======== RECORDS PROVIDED
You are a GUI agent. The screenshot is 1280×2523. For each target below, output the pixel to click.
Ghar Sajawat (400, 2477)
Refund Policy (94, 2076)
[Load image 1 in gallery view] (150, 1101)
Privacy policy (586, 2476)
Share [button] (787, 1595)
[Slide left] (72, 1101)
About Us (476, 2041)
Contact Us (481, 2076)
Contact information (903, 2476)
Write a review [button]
================
● THE TASK
Your task is to repeat every entry exactly.

● ANSWER SECTION
You are a GUI agent. The screenshot is 1280×2523. For each target below, output the pixel to click.
Ghar Sajawat (400, 2477)
Refund Policy (94, 2076)
[Load image 1 in gallery view] (150, 1101)
Privacy policy (586, 2476)
Share [button] (787, 1595)
[Slide left] (72, 1101)
About Us (476, 2041)
Contact Us (481, 2076)
Contact information (903, 2476)
Write a review [button]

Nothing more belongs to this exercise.